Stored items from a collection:
• • • • •

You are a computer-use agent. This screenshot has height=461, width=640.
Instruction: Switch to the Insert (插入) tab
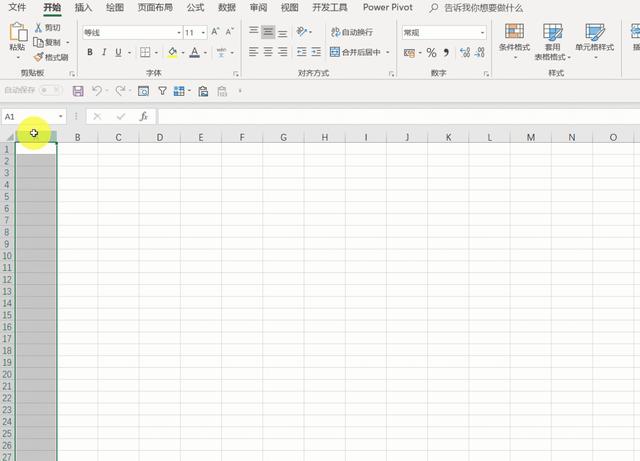(x=84, y=7)
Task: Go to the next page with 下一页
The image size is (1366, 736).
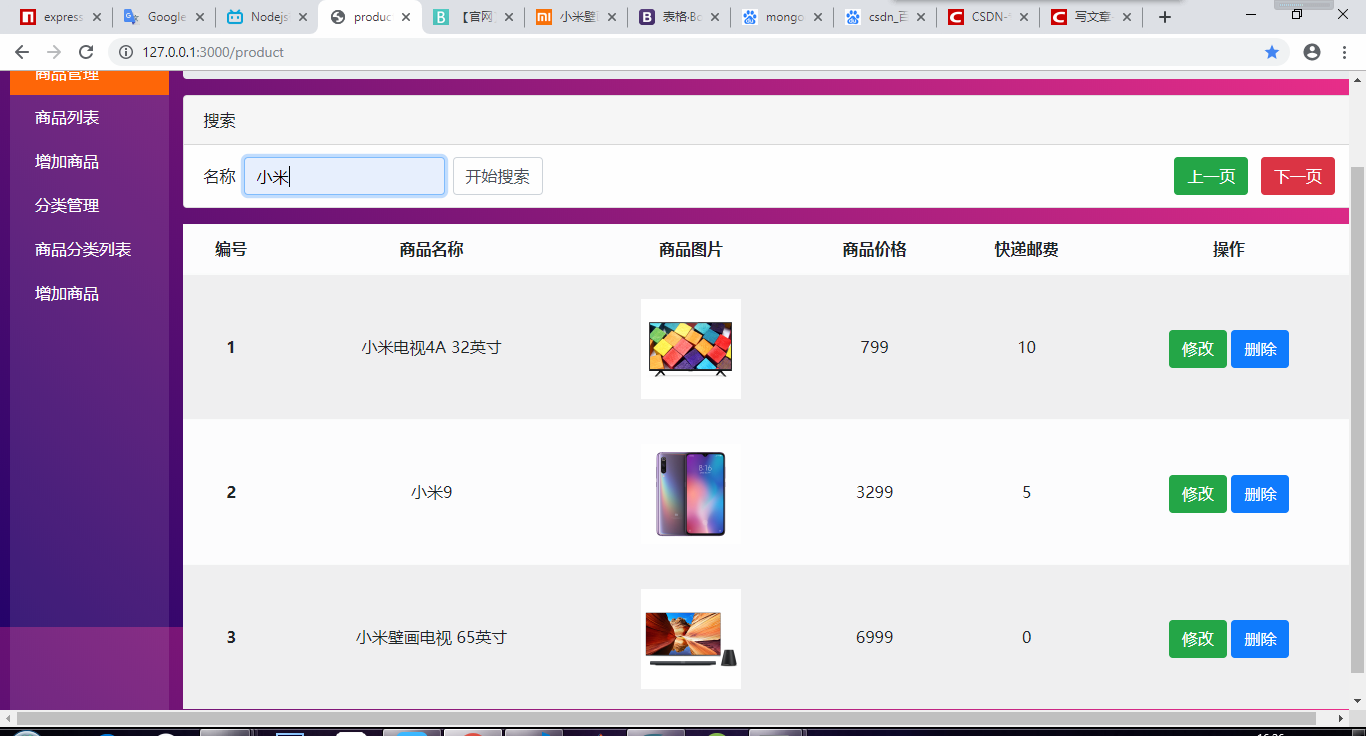Action: (1297, 175)
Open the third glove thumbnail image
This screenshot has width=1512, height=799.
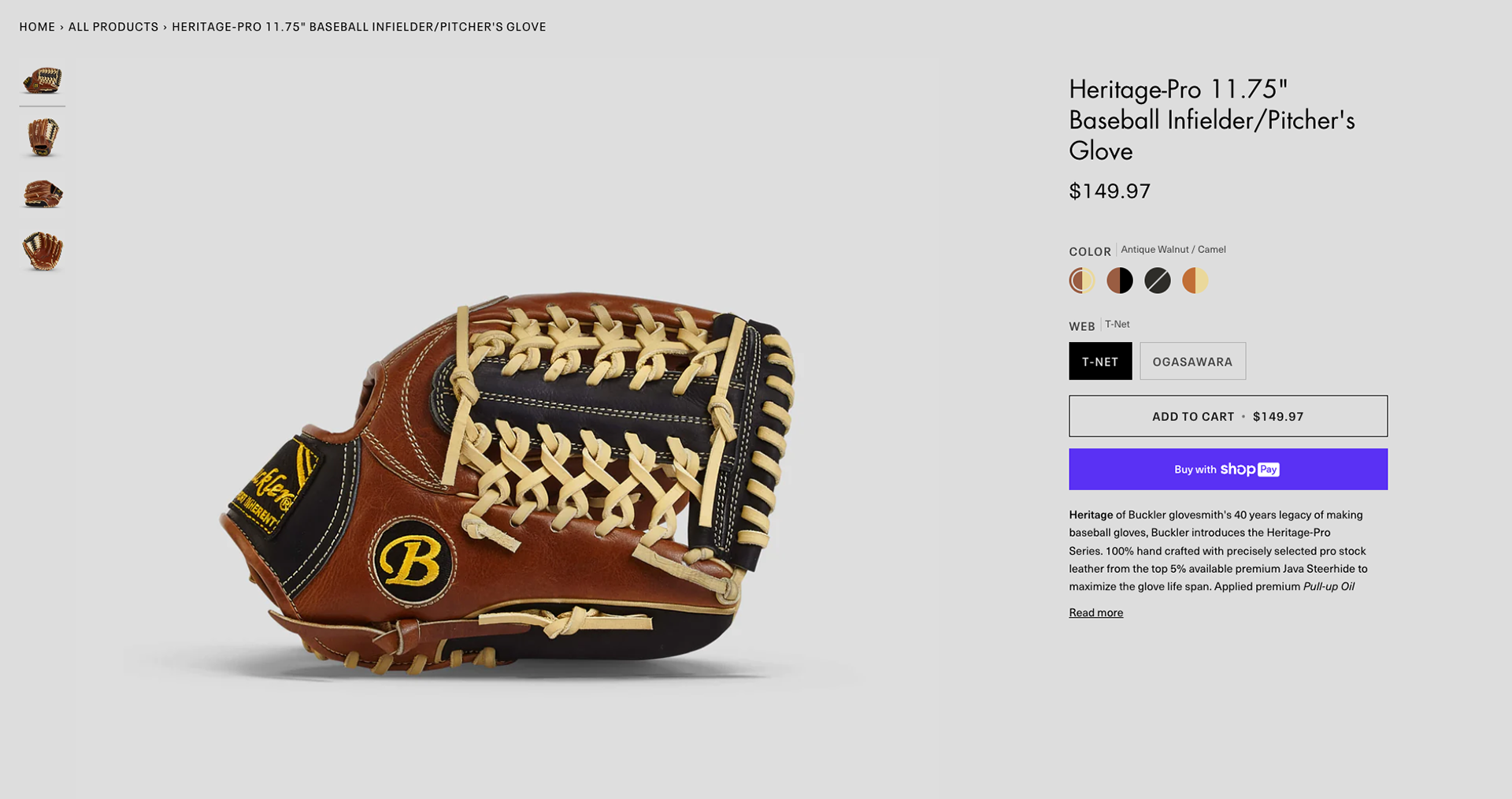pos(43,194)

• • • • •

Reproduce every record verbatim, please. Omit the images.

| FINAL ANSWER |
You are a computer-use agent. This screenshot has height=461, width=640.
Instruction: Switch to the Insert (插入) tab
(x=84, y=7)
Task: Go to the next page with 下一页
The image size is (1366, 736).
Action: (1297, 175)
Open the third glove thumbnail image
This screenshot has width=1512, height=799.
pos(43,194)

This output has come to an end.